The way Hyperband works is by discarding poor performing configurations leaving more resources for more promising configurations during the successive halving.

In order to use Hyperband correctly, you must define a hyperparameter called resource that the algorithm will increase iteratively. Here’s an example of resource definitions:

resource:
  name: num_steps
  type: int

You can also have a resource with type float.

Another important concept is the metric to optimize, for example:

metric:
  name: loss
  optimization: minimize

or

metric:
  name: accuracy
  optimization: maximize

Here’s a concrete example:

settings:
  hyperband:
    max_iter: 81
    eta: 3
    resource:
      name: num_steps
      type: int
    metric:
      name: loss
      optimization: minimize
    resume: False  concurrency: 2

  matrix:
    learning_rate:
      uniform: 0.001:0.01
    dropout:
      values: [0.25, 0.3, 0.5]
    activation:
      pvalues: [(relu, 0.2), (sigmoid, 0.8)]

Bayesian Optimization

Gaussian process approximation of objective function Gaussian process approximation of objective function

Bayesian optimization is an extremely powerful technique. The main idea behind it is to compute a posterior distribution over the objective function based on the data, and then select good points to try with respect to this distribution.

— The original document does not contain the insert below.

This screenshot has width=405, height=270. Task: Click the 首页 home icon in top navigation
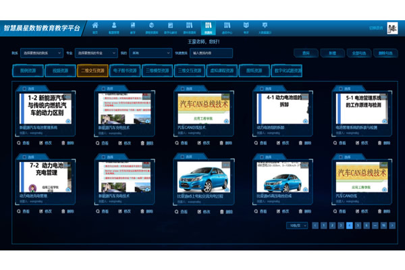click(x=95, y=27)
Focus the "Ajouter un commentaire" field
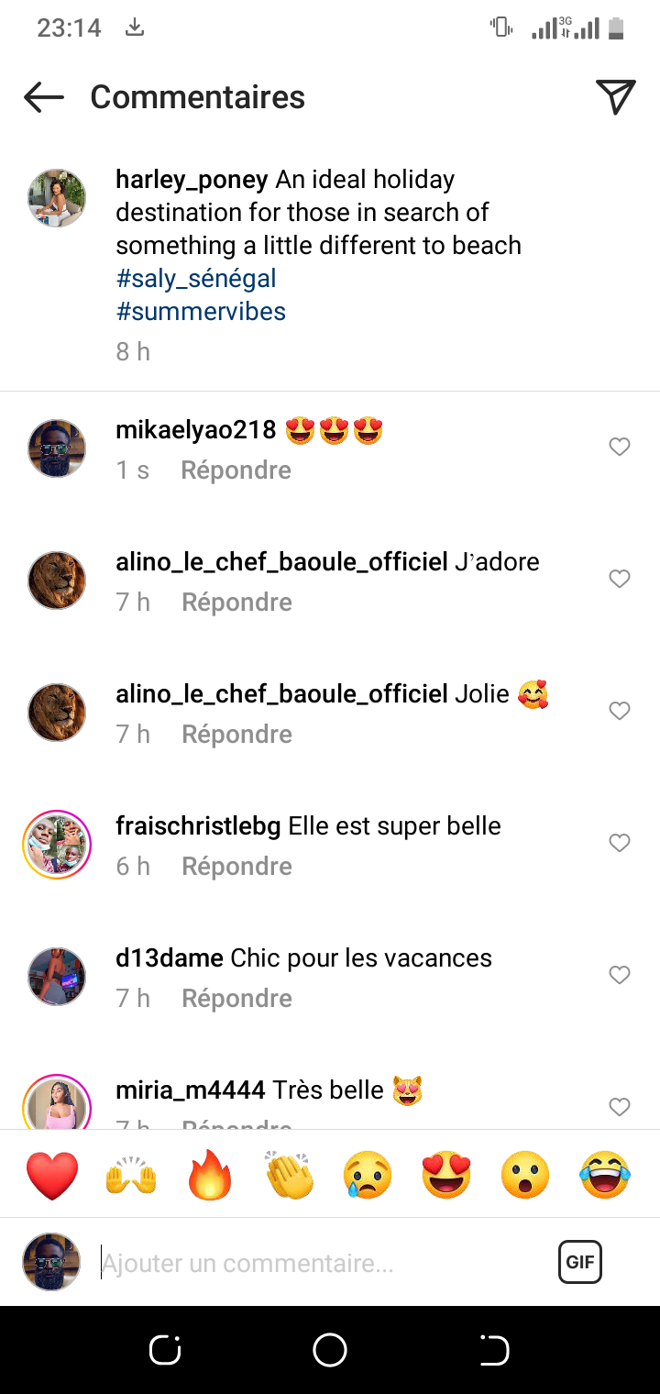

The way Polyaxon performs bayesian optimization is by measuring the expected increase in the maximum objective value seen over all experiments in the group, given the next point we pick.

Since the bayesian optimization leverages previous experiments, the algorithm requires a metric to optimize (maximize or minimize).

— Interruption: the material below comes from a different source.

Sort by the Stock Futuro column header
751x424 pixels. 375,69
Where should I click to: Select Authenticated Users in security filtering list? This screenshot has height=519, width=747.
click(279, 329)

To use bayesian optimization the user must define a utility function.

A couple of acquisition function are currently supported:

  • ucb: Upper Confidence Bound,
  • ei: Expected Improvement
  • poi: Probability of Improvement

When using ucb as acquisition function, a tunable parameter kappa is also required, to balance exploitation against exploration, increasing kappa will make the optimized hyperparameters pursuing exploration.

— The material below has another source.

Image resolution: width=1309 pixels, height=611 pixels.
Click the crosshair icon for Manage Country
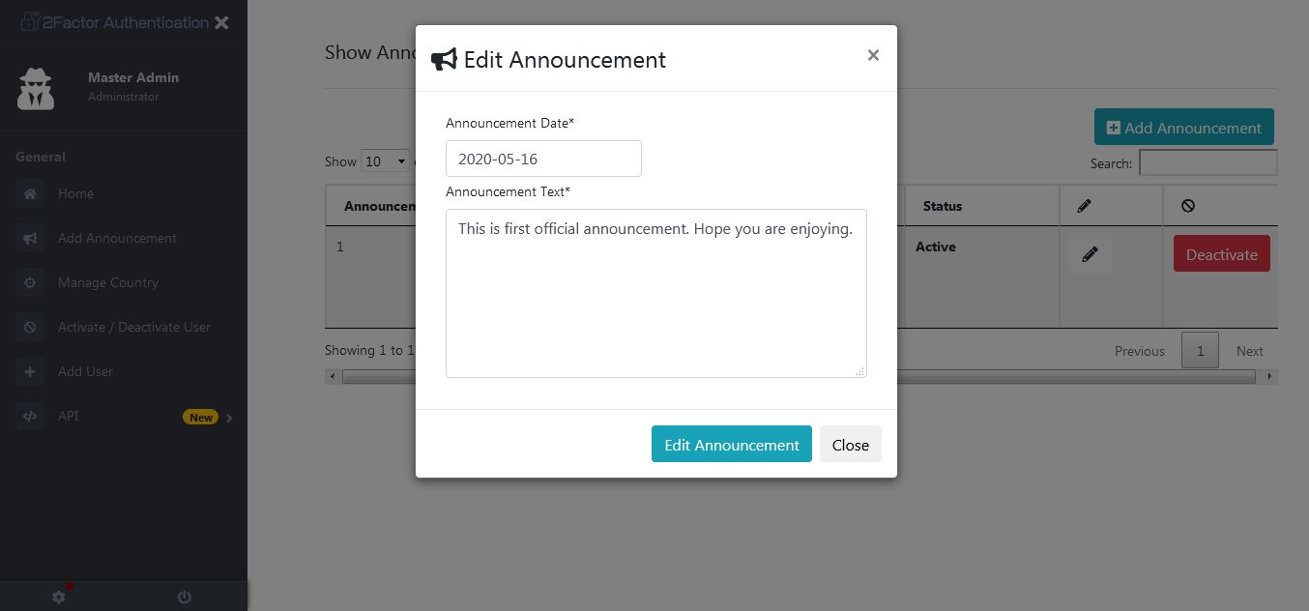(x=30, y=282)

When using ei or poi as acquisition function, a tunable parameter eps is also required, to balance exploitation against exploration, increasing epsilon will make the optimized hyperparameters more spread out across the whole range.

In order to use Bayesian Optimization, the user can only choose matrix options that provide discrete values, e.g. range, linspace, categorical values …, or the uniform distribution.

Here’s a concrete example:

settings:

  bo:
    n_iterations: 5
    n_initial_trials: 10
    metric:
      name: loss
      optimization: minimize
    utility_function:
      acquisition_function: ucb
      kappa: 2.576
      gaussian_process:
        kernel: matern
        length_scale: 1.0
        nu: 1.9
        n_restarts_optimizer: 0  concurrency: 2

  matrix:
    learning_rate:
      uniform: [0.001, 0.01]
    dropout:
      values: [0.25, 0.3]
    activation:
      values: [relu, sigmoid]

Early stopping

Sometimes it does not make sense to continue searching the hyperparameters space, if one of the experiments’ metrics have reached a certain threshold. This why Polyaxon provides also an early stopping mechanism.

Early stopping defines a list of metrics and the values for these metrics to stop the search algorithm when they are reached.

Example:

early_stopping:
    - metric: accuracy
      value: 0.9
      optimization: maximize
    - metric: loss
      value: 0.05
      optimization: minimize

Examples

You can find real some configuration examples of these algorithms in our quick-start github repo.

Conclusion

Hopefully this blogpost gave you a little insight on how Polyaxon abstracts state-of-the-art algorithms for hyperparameters tuning so you can automate and develop powerful machine learning models with far less effort.

Polyaxon will continue to implement more algorithms and provide simple interfaces. And as always, let us know if you have any feedback on this and other features on Polyaxon.